Parti dell'esercizio ▸
- A) Elenca tutte le città nominate nel brano sull'attentato di Hadera.
- B) Secondo il brano sull'attentato di Hadera, quanti chili di esplosivo portava il kamikaze nella cintura?

Il CORRIERE DELLA SERA di giovedì 27 ottobre 2005 pubblica a pagina 6 la cronaca di Davide Frattini "Kamikaze rompe la tregua: 5 morti in Israele".
Mentre altri quotidiani riportano acriticamante la tesi della Jihad islamica secondo cui la strage di Hadera sarebbe una "risposta" alla recente uccisione del leader deil gruppo terroristico Luay Saadi, il CORRIERE (come anche LIBERO) presenta anche la smentita dei servizi di sicurezza israeliani, che hanno chiarito che l'attentato era in preparazione da tempo.
Ecco il testo.GERUSALEMME — Al «Falafel Barzalai» si fermano un po' tutti tra una bancarella e l'altra del mercato, le sue polpettine fritte sono le più note ad Hadera. Il kamikaze deve averlo scelto perché la fila al chiosco è sempre affollata, un obiettivo per chi cerca la strage: i dieci chili di esplosivo che portava nella cintura hanno ucciso cinque israeliani e causato almeno trenta feriti. L'attacco suicida (il primo con morti dal 12 luglio, quando era stato colpito un centro commerciale a Netanya, una ventina di chilometri più a sud) è stato rivendicato dalla Jihad islamica come «prima risposta all'assassinio di Luay Saadi», ammazzato dalle forze speciali domenica notte, durante un'operazione a Tulkarem.

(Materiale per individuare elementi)
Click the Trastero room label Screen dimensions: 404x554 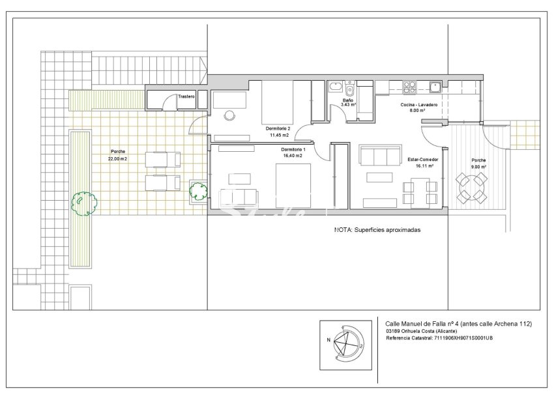[186, 96]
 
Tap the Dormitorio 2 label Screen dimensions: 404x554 [278, 128]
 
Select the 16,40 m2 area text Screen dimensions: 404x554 [293, 156]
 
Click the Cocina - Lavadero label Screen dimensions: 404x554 [418, 104]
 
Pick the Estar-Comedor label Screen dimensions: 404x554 [422, 159]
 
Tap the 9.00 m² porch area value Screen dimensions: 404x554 [479, 166]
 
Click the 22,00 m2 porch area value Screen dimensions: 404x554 [118, 158]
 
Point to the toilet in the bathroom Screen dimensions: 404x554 [350, 91]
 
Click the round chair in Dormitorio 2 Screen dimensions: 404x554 [229, 115]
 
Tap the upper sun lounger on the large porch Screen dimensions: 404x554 [162, 159]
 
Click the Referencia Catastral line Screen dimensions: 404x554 [439, 338]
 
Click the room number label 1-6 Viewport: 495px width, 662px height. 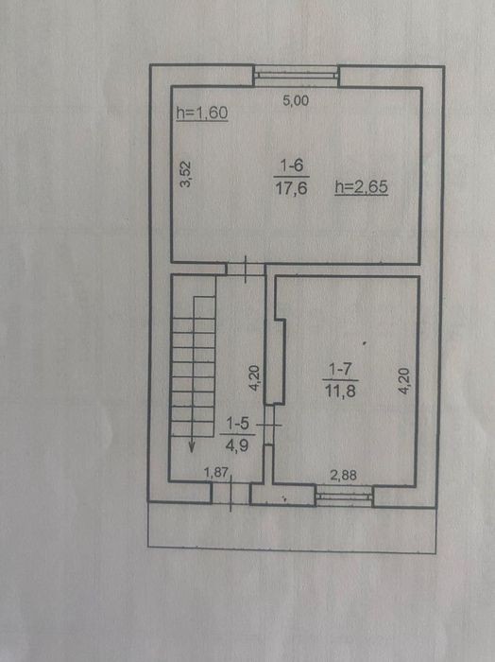tap(292, 166)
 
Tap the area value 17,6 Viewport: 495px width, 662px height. tap(291, 188)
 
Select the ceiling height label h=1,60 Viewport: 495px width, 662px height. tap(202, 113)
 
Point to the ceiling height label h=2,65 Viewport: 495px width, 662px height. tap(362, 186)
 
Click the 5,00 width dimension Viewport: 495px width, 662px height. tap(296, 100)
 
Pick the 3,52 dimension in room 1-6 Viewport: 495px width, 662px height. tap(185, 173)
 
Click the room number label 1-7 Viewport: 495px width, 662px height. tap(340, 370)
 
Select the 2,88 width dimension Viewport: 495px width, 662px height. tap(343, 476)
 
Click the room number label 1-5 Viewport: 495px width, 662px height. tap(237, 423)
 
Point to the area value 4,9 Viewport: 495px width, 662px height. tap(237, 445)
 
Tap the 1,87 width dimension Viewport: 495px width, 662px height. tap(216, 472)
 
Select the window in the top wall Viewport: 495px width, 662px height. tap(297, 76)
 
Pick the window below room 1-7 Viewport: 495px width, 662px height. tap(345, 496)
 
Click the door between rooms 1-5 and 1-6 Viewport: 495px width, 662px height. tap(246, 269)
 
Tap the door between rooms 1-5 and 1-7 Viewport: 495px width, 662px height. tap(269, 425)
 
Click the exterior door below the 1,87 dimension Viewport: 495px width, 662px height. tap(230, 493)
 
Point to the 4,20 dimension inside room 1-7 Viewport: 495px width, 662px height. tap(403, 381)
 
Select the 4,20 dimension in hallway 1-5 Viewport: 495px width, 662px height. tap(254, 378)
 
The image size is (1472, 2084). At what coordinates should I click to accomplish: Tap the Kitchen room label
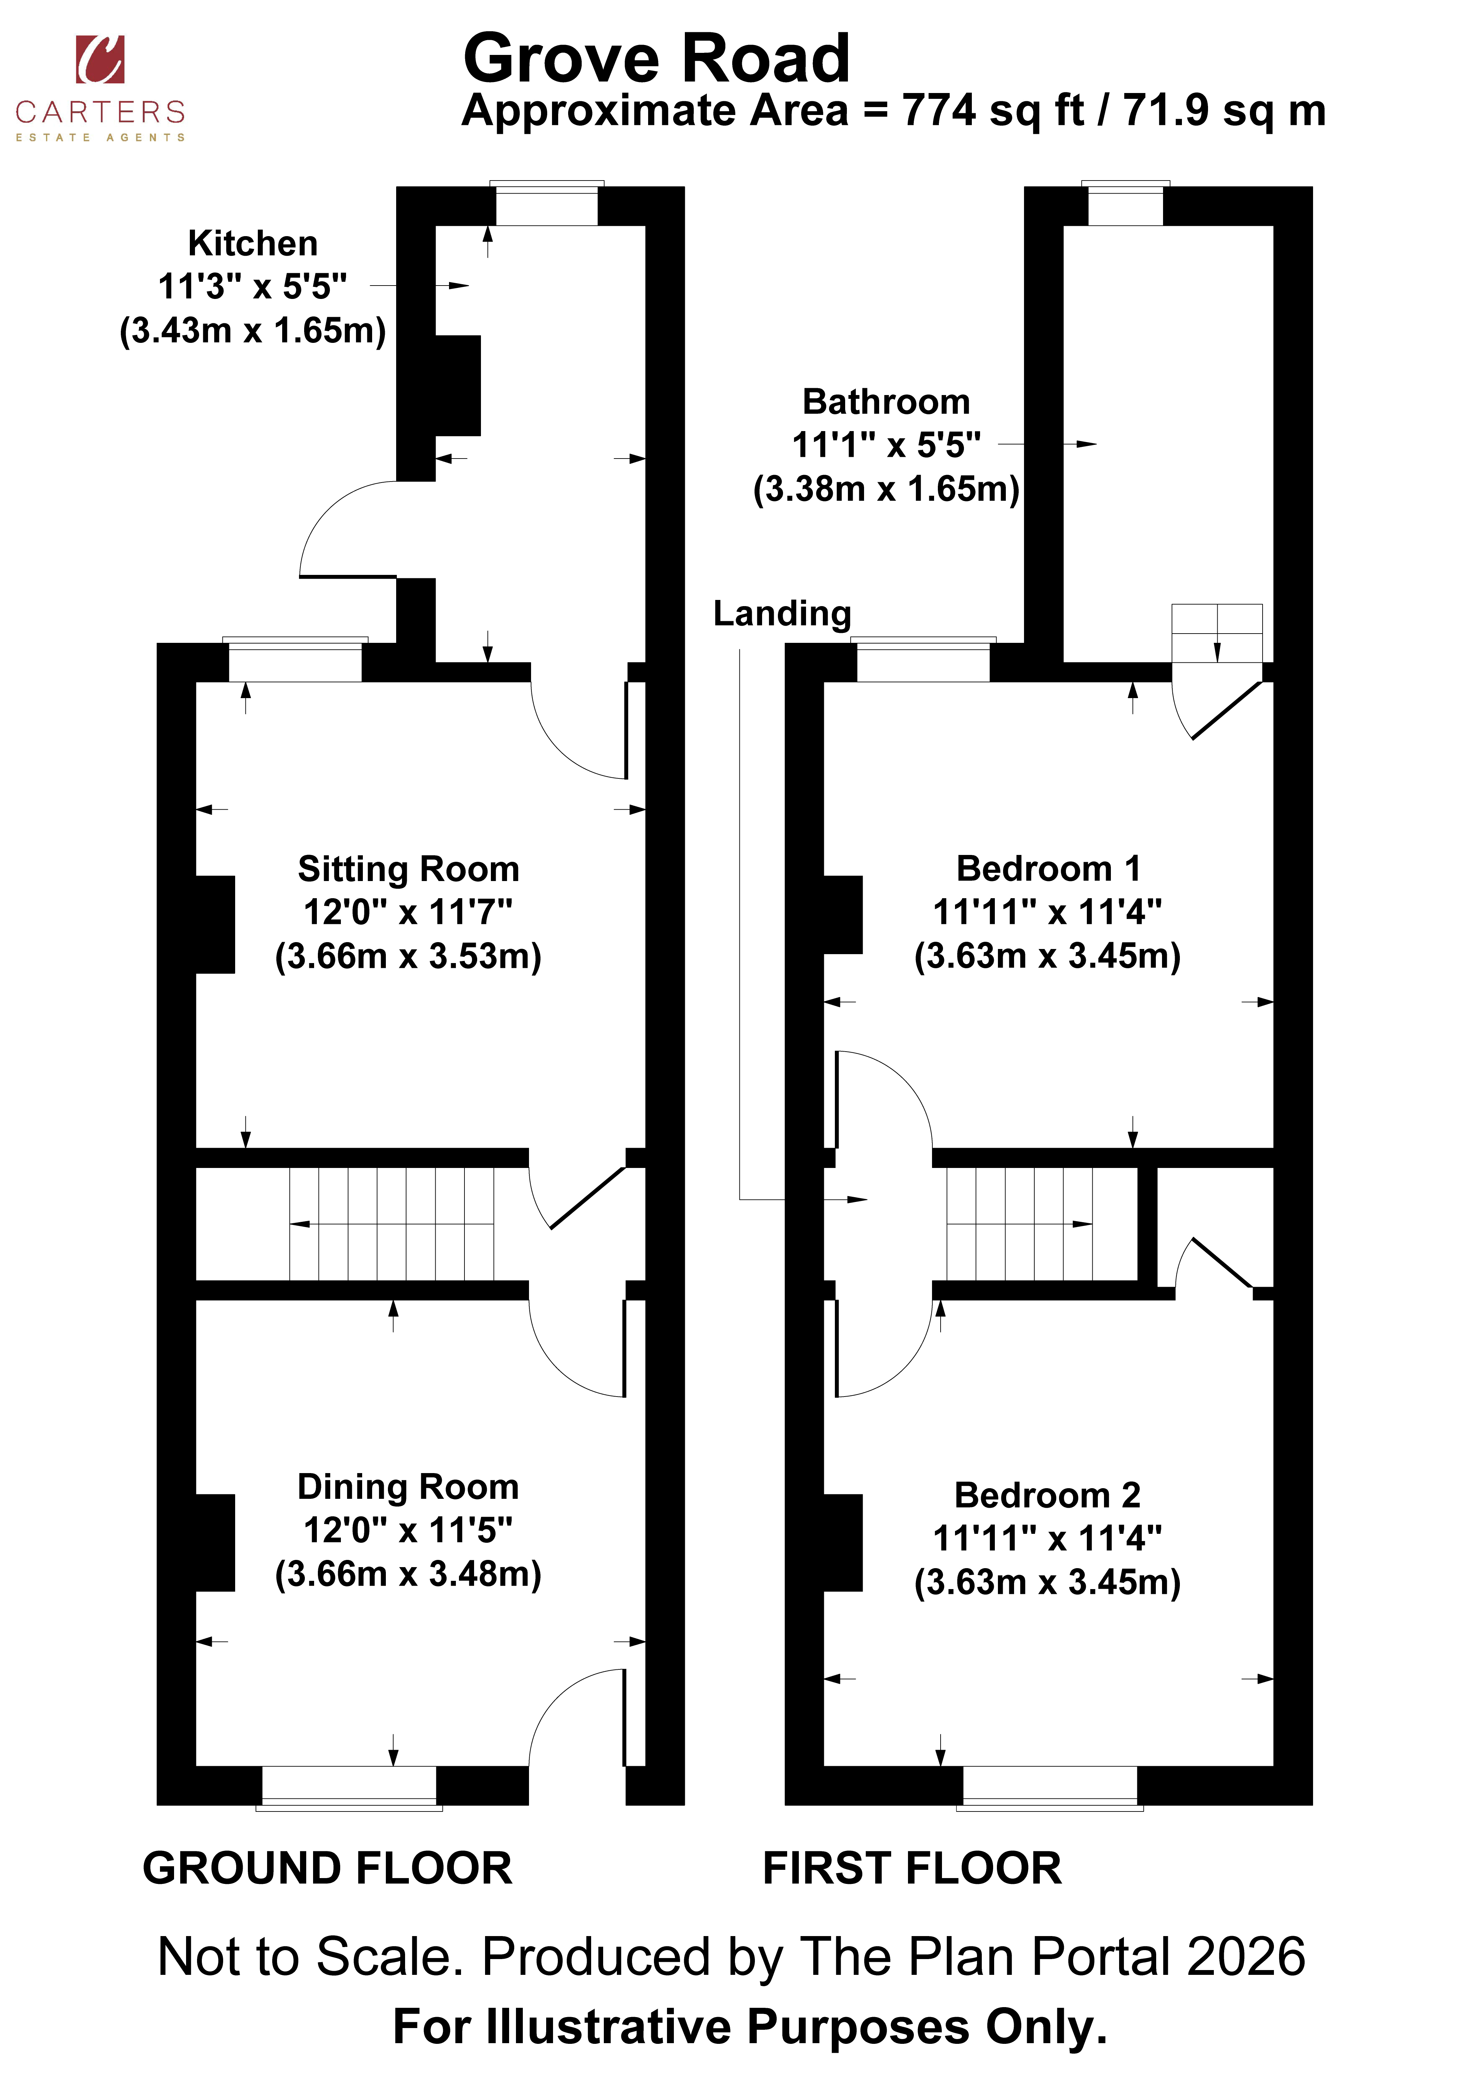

Risposte ai compiti ▸
- A) Gerusalemme, Hadera, Netanya, Tulkarem

- B) Dieci chili.